▸ Direction
Repeat the records below word for word, but leave out the pictures.

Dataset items
......
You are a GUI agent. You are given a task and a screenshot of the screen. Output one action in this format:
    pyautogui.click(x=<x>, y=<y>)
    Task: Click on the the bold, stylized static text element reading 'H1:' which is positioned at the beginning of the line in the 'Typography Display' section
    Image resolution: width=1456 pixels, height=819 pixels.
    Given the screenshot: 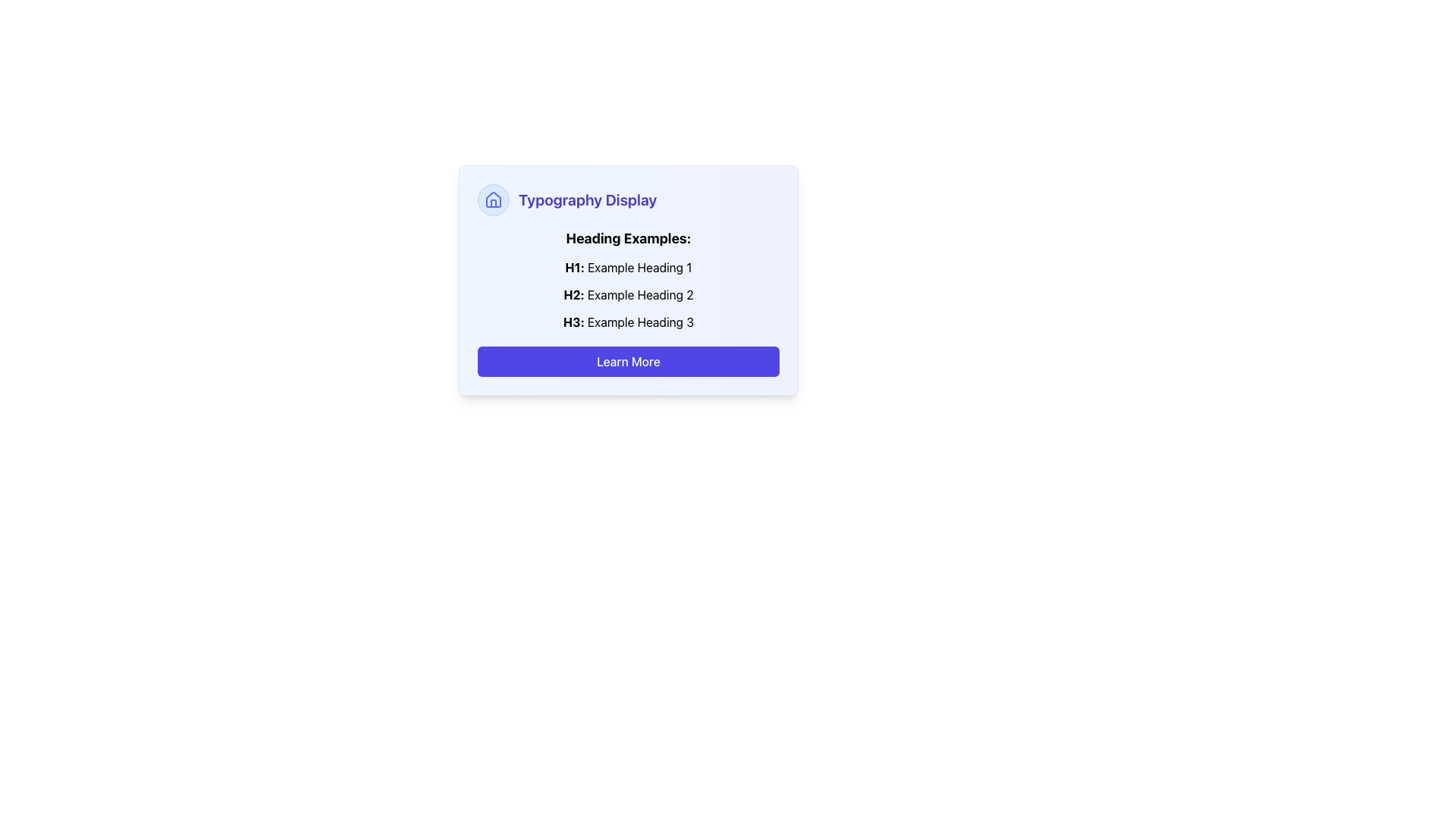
......
▸ Expected answer
You are a GUI agent. You are given a task and a screenshot of the screen. Output one action in this format:
    pyautogui.click(x=<x>, y=<y>)
    Task: Click on the the bold, stylized static text element reading 'H1:' which is positioned at the beginning of the line in the 'Typography Display' section
    Image resolution: width=1456 pixels, height=819 pixels.
    Given the screenshot: 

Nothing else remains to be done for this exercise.